Dare «un occhio» alla macchina da scrivere e farle leggere e copiare uno scritto senza bisogno, diciamo così, della dettatura delle dita »! — Ecco il problema propostosi da un inventore; ecco non ancora la macchina ma la notizia della sua invenzione che perviene dall’America del Sud. Vediamo notizia, macchina e funzionamento; e cominciamo dall’occhio della macchina.

È, naturalmente, un occhio meccanico; occhio che «vede» lo stampato da trascrivere come, od all’ incirca, il fonografo vede la pagina musicale incisa sul disco; un occhio elettrico, fondato su quel notissimo fatto che è la resistenza variabile del selenio alla luce e che ha generato tante interessanti ricerche di fotografia a distanza e di trasformazioni della luce in suono e viceversa.

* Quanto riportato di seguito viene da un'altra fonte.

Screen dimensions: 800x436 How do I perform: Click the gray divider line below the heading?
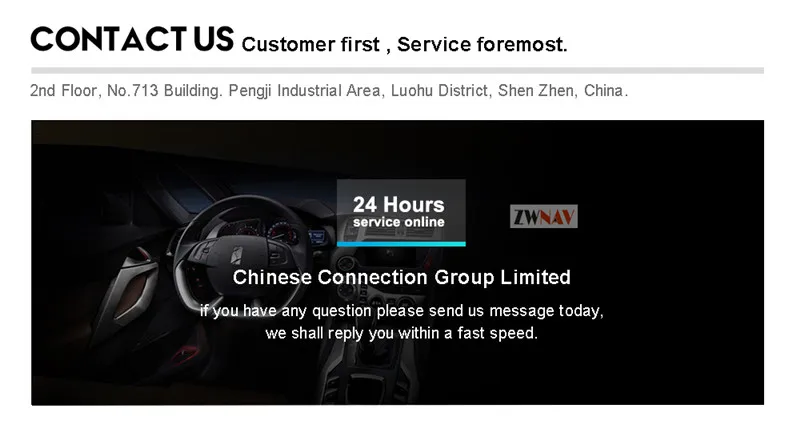pyautogui.click(x=397, y=70)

Schema generale della macchina che legge e che scrive :P, pagina da copiare; M, movimento d’orologeria a scappamento elettrico che regola lo spostamento del foglio; O, punto d’incrocio dei raggi, che può essere spostato verso la lente per ingrandire l’immagine rovesciata delle lettere; C. camera oscura a sfera cava o ad ellissoide, per aumentare il percorso dei raggi dopo l’incrocio e quindi l’immagine; R, retina; .S, cellule di selenio; F, fili formanti circuito con le cellule congiungendole elettricamente ai relais rispettivi; D, circuiti principali azionanti ognuno un'elettrocalamita (E) comandante un tasto (T); B, rotolo su cui è avvolta, la carta da scrivere.
Schema del funzionamento dell'occhio elettro-meccanico : S, cellule di selenio; X, relais che mantengono aperti i circuiti dei tasti, salvo lasciali chiudere quando le rispettive cellule di selenio sono oscurate dall'immagine della lettera.

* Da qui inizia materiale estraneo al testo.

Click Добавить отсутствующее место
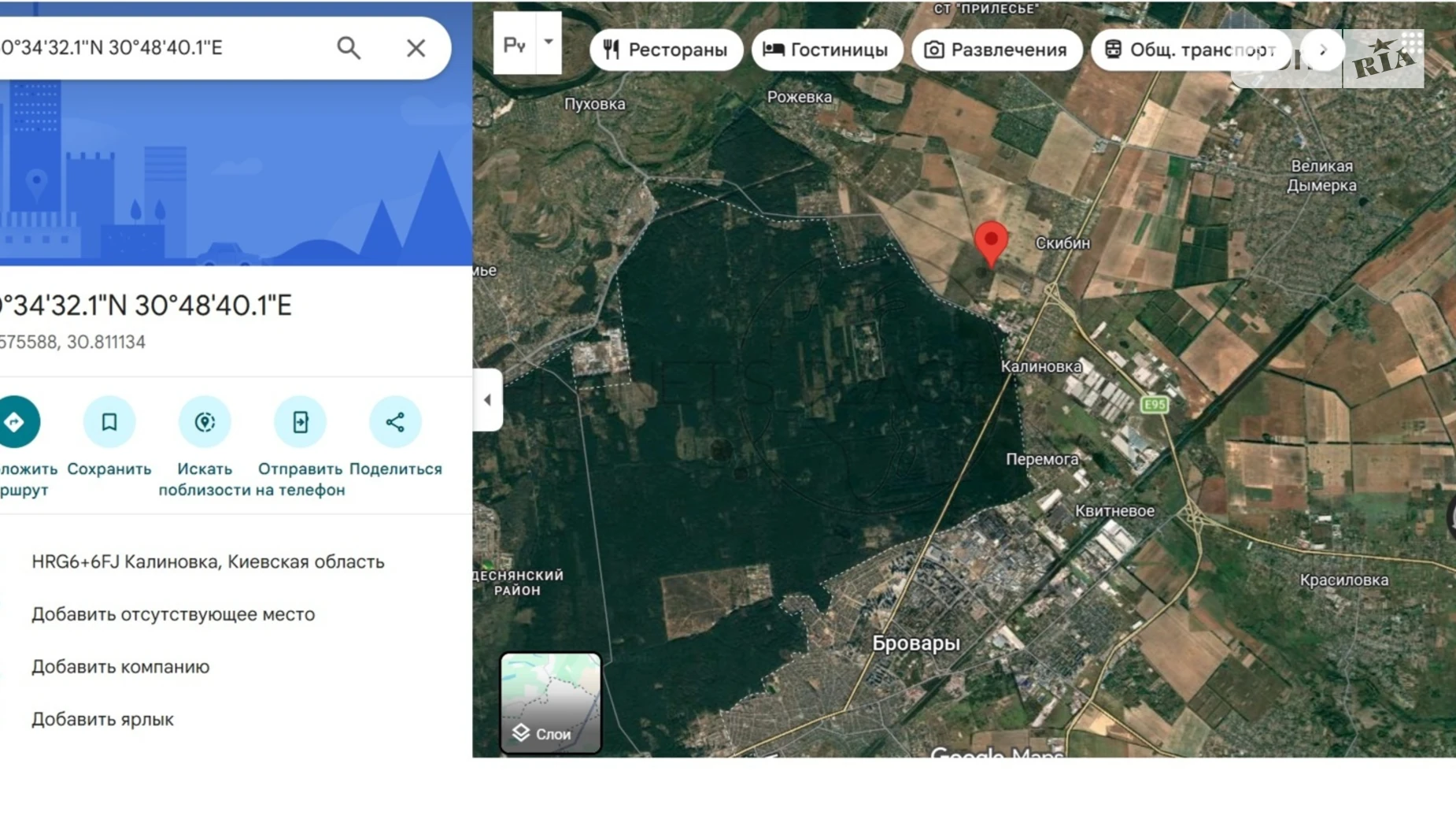The height and width of the screenshot is (819, 1456). click(173, 614)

Il principio sul quale tutto il congegno si basa è di una certa geniale semplicità ; consiste nella constatazione che ogni lettera dell’alfabeto ha nella sua forma un punto caratteristico che non si confonde con nessun altra lettera. Cioè, se si sovrappongono tutte le lettere una sull’altra, tracciandole sufficientemente grandi e fini, per la chiarezza, si potranno sempre trovare tanti punti quante sono le lettere incrociate. Il che si può constatare in uno degli schemi che qui figurano ad illustrazione di quanto veniamo esponendo.

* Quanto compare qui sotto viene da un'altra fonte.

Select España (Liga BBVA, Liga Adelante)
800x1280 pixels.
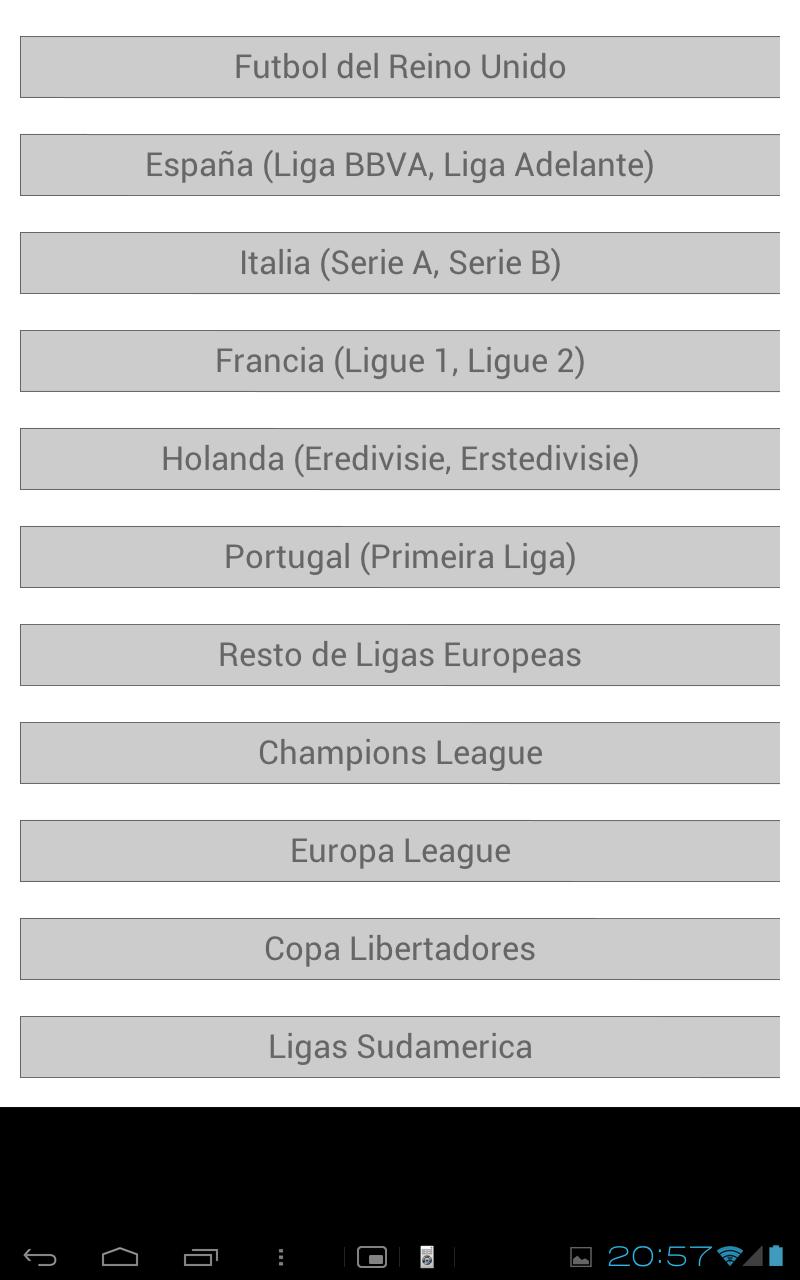[400, 165]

L’inventore ha disposto sulla macchina una piattaforma orizzontale e su di essa un occhio, formato da una camera oscura sferica che anteriormente, nel centro, porta una lente convessa. Questa ha per effetto di raccogliere i raggi provenienti dallo scritto da copiare, che le sta dinanzi, e di rifletterne l’immagine capovolta in fondo alla camera. Come è noto, e come si vede in altro dei nostri schemi, tale capovolgimento è dovuto all’incrociarsi dei raggi: solo che il punto d’incrocio non si verifica nel centro della sfera, come si rappresenta per comodità di disegno e d illustrazione, ma assai più vicino alla lente; e l’inventore, per rendere anche più sensibile la distanza dell’incrocio dal fondo, parla d una camera a sezione elittica, con l’asse maggiore orizzontale. In tal modo, i raggi, deviando, producono un ingrandimento dell’immagine capovolta, e facilitano così al costruttore la fabbricazione d una retina più grande, coi punti caratteristici più distanti l’uno dall’altro, e di più sicura sensibilità.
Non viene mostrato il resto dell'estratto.